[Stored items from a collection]
--- --- ---

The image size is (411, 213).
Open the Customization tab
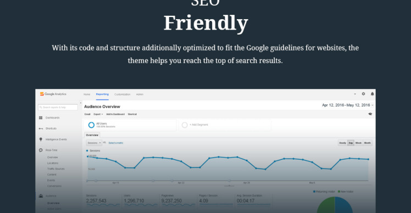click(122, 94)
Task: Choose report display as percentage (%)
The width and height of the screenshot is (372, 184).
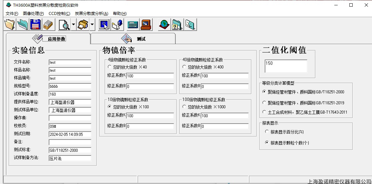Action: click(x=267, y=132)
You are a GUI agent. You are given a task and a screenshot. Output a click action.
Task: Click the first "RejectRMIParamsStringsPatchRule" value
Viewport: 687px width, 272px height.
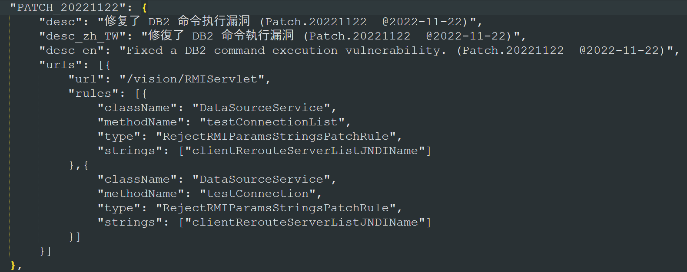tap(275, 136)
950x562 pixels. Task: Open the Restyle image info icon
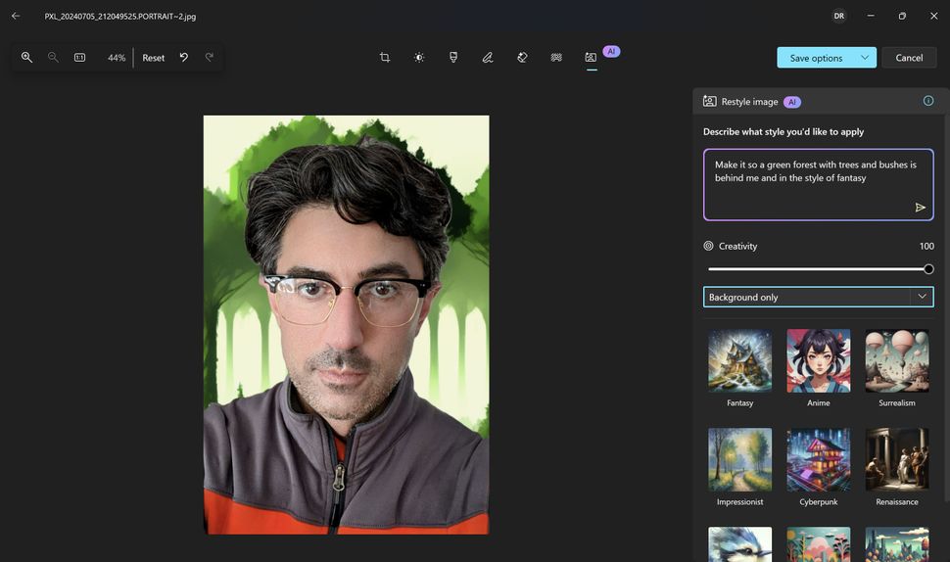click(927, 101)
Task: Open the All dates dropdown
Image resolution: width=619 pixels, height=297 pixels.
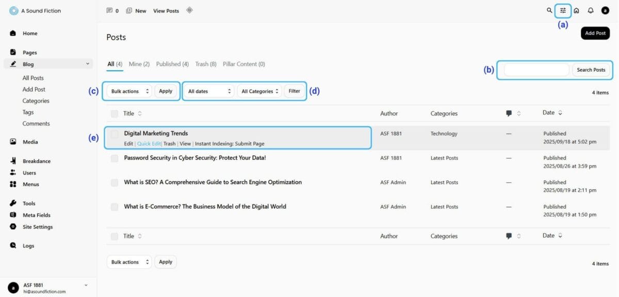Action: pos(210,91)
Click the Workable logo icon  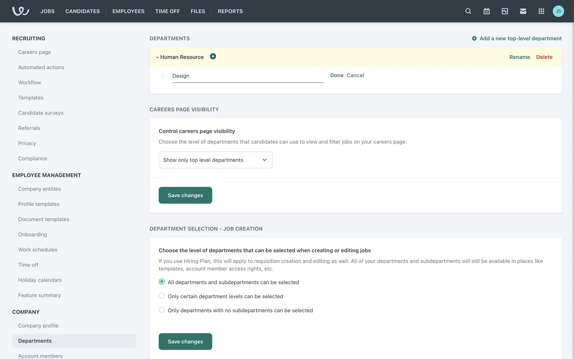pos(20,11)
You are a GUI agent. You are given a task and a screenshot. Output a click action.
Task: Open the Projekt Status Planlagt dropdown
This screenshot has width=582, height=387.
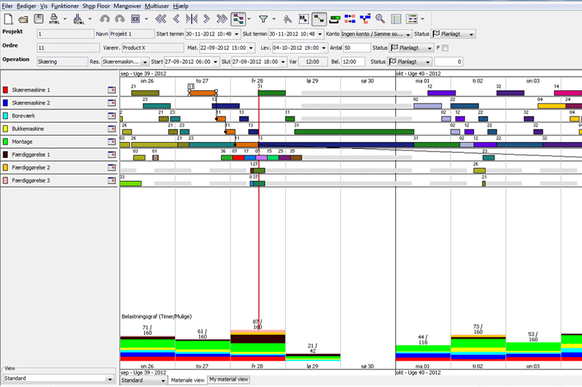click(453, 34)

--- --- ---

• **WHAT THIS TASK INVOLVES**:
Rewrite the data as a numbered list, from its first line through the line containing "click(927, 101)", skipping blank lines. Leave the pictures out.

• **WRITTEN REPLY**:
1. The image size is (411, 213).
2. Open the Customization tab
3. click(122, 94)
4. Task: Choose report display as percentage (%)
5. The width and height of the screenshot is (372, 184).
6. Action: click(x=267, y=132)
7. You are a GUI agent. You are given a task and a screenshot. Output a click action.
8. Task: Click the first "RejectRMIParamsStringsPatchRule" value
9. Viewport: 687px width, 272px height.
10. tap(275, 136)
11. 950x562 pixels. Task: Open the Restyle image info icon
12. click(927, 101)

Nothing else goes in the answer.